Security Interest Rates
91 – Day Bill 23.9540%
182 – Day Bill 25.7968%

Treasury yields began the second half of the year adding to the impressive recovery observed in the first half of the year. The yields on the government’s short-dated papers saw a drastic and sharp decline between February and March after the government sought to normalize rates to reduce its interest burden and as inflation began to ease. The rates, however, reversed their course as Treasury bills became a key funding option for the government to meet its maturing debt obligation and to supplement the national budget. The prevalence of the upward price pressures on consumer goods also contributed to the upturn in the Treasury rates. Inflation for June is due next week and analysts are predicting that the inflation rate will not see any major decline from its current level. Treasury yields are expected to persist further upward in the near term.

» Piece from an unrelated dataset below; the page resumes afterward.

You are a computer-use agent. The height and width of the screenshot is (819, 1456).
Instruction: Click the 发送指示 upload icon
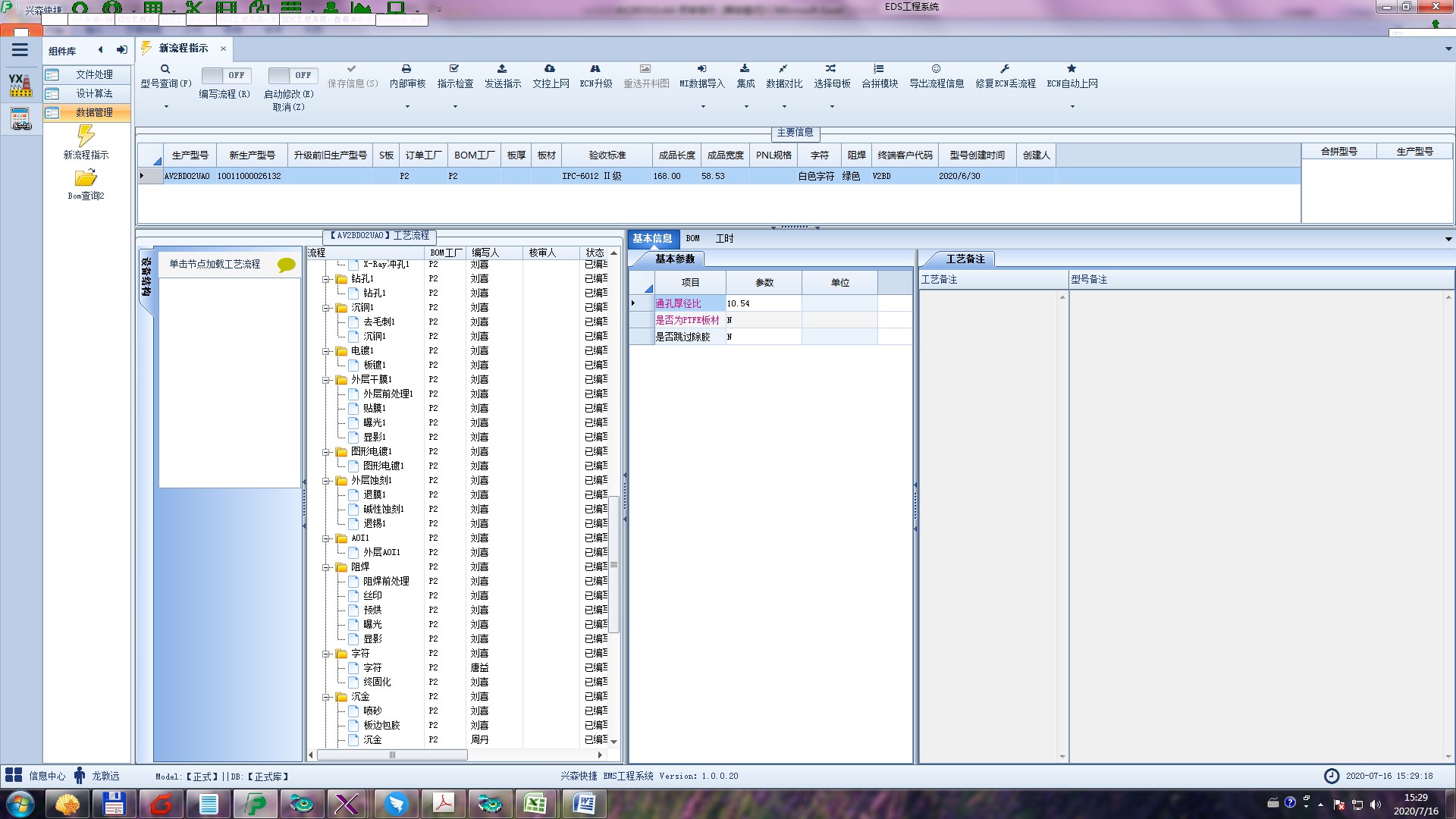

The 91-day bill edged up by 98 basis points (bps), adding onto last week’s 128 bps jump. It cleared at 23.9540%, up from 22.9715% recorded last week.

The yield on the 182-day bill went up by 36 bps, slower than an increase of 47 bps recorded last week. It moved up from 25.4414% last week to clear at 25.7968% this week.

Week-on-Week Changes

Tenor Previous Current w-o-w Change w-o-w % Change Year-to-Date
91 – Day 22.9715% 23.9540% 0.98 4.28% -32.26%
182 – Day 25.4414% 25.7968% 0.36 1.40% -28.30%

Auction results of tender 1857 revealed that investors remained skeptical of the government’s increased borrowing from the Treasury market amid hints of an impending second domestic debt restructuring which is expected to target pension funds and debt owed to independent power producers. The government’s target was thus undersubscribed by 17.8% this week, failing to replicate last week’s oversubscription.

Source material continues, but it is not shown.